* _WHAT YOU NEED TO DO_:
**1.** Reproduce the passage on Jones's casting below, from "She would. It" up to and including "directed A Raisin in the Sun.".
**2.** In the passage on Jones's casting below, at which event did Jones first meet director Khanisha Foster?
━━━ SOURCE EXTRACT
This is the role Jones felt she was born to play. And yet, it was the role that eluded her, seeming just out of her reach—like the dreams deferred in A Raisin in the Sun. She had auditioned for this role on a previous production, but didn’t get it.
“I always knew the way they would cast that role was always different to what people told me I looked like,” Jones said. “That was my experience.”
This experience—much like how she landed her guest role on “Seinfeld”—came with a fortuitous twist. For “Seinfeld,” it was doing a reading at the Odyssey Theatre in L.A. in front of the show’s casting director. For SCR, it was meeting director Khanisha Foster at the Ojai Playwrights Conference. Foster was directing a play and while Jones acted in another play, she was captivated by Foster’s direction of that play and made a mental note that this was someone she wanted to work with.
She would. It took a while, but after SCR Casting Director Joanne DeNaut contacted Jones’ agent about reading for the part of Lena, Jones took a detour from a day in Newport Beach with her daughter, walked into the room for the reading—and there was Foster, who directed A Raisin in the Sun.
“That blew my mind. You put it out there, ask for something and it comes,” Jones said. “Normally, I was skeptical about auditioning for it. Again, I didn’t think they’d be interested in me. But someone had interest in me coming in and reading for it. I said I would leave something behind in the room. I didn’t have big expectations about it, but I felt great about it.”
A week later, Jones had her dream role.
“I always had visions of these roles I wanted to play—the Mama in Raisin, Aunt Esther in Gem of the Ocean. Formidable women,” Jones said. “I love language and text and these characters always have the type of language I love. You always need to have an extra something in you to play these roles. I was always intimidated by that, but I’ve always wanted to play these roles.
“Someone said to me when they saw the play—and I’ve heard it before—that ‘It seemed the fire and passion in you seemed to come up from the core of the earth.’ Someone else said, ‘It was like summoning up all the ancestors to tell the story.’”
Summoning Jones’ ancestors to tell her story would take you to Jones’ birthplace—the tiny Caribbean island of Carriacou—an 11-square mile speck of land located northeast of Grenada in the southern Caribbean that lacked not only theatre or arts at that time, but electricity and indoor plumbing.
━━━━━━
━━━ EXTRACTED INFORMATION
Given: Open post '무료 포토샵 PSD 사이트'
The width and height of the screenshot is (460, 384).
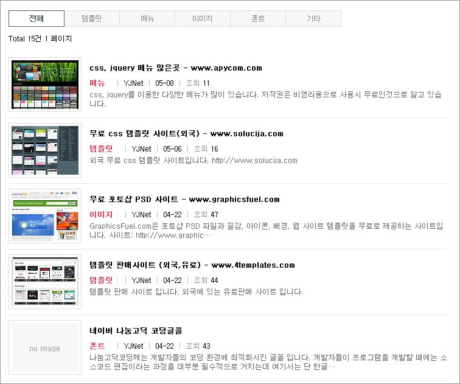Looking at the screenshot, I should pyautogui.click(x=184, y=200).
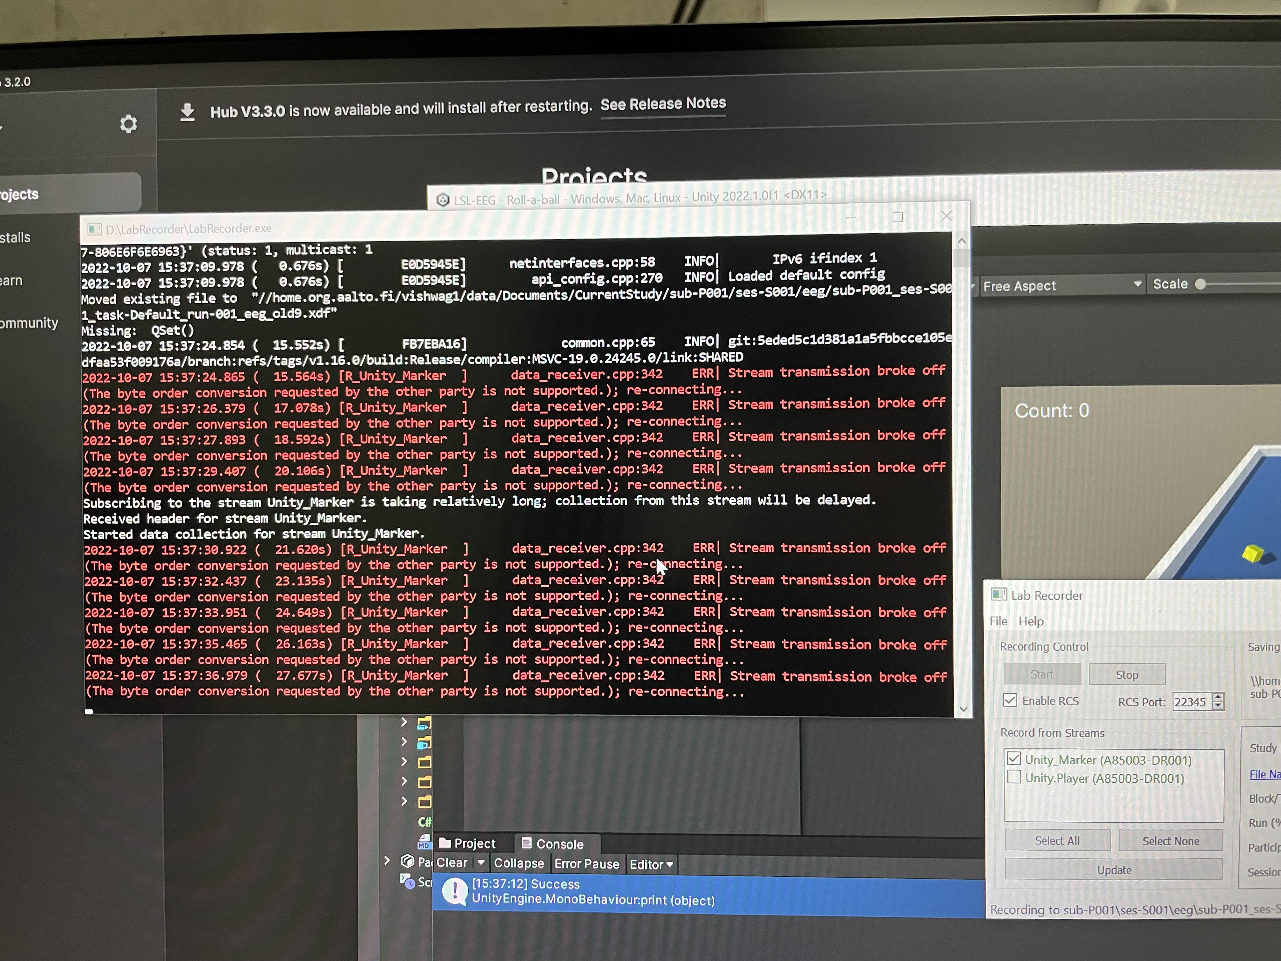Image resolution: width=1281 pixels, height=961 pixels.
Task: Open the Console tab log icon
Action: (527, 843)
━━━━━━
* _TASK-BY-TASK ANSWERS_:
**1.**
She would. It took a while, but after SCR Casting Director Joanne DeNaut contacted Jones’ agent about reading for the part of Lena, Jones took a detour from a day in Newport Beach with her daughter, walked into the room for the reading—and there was Foster, who directed A Raisin in the Sun.

**2.** The Ojai Playwrights Conference.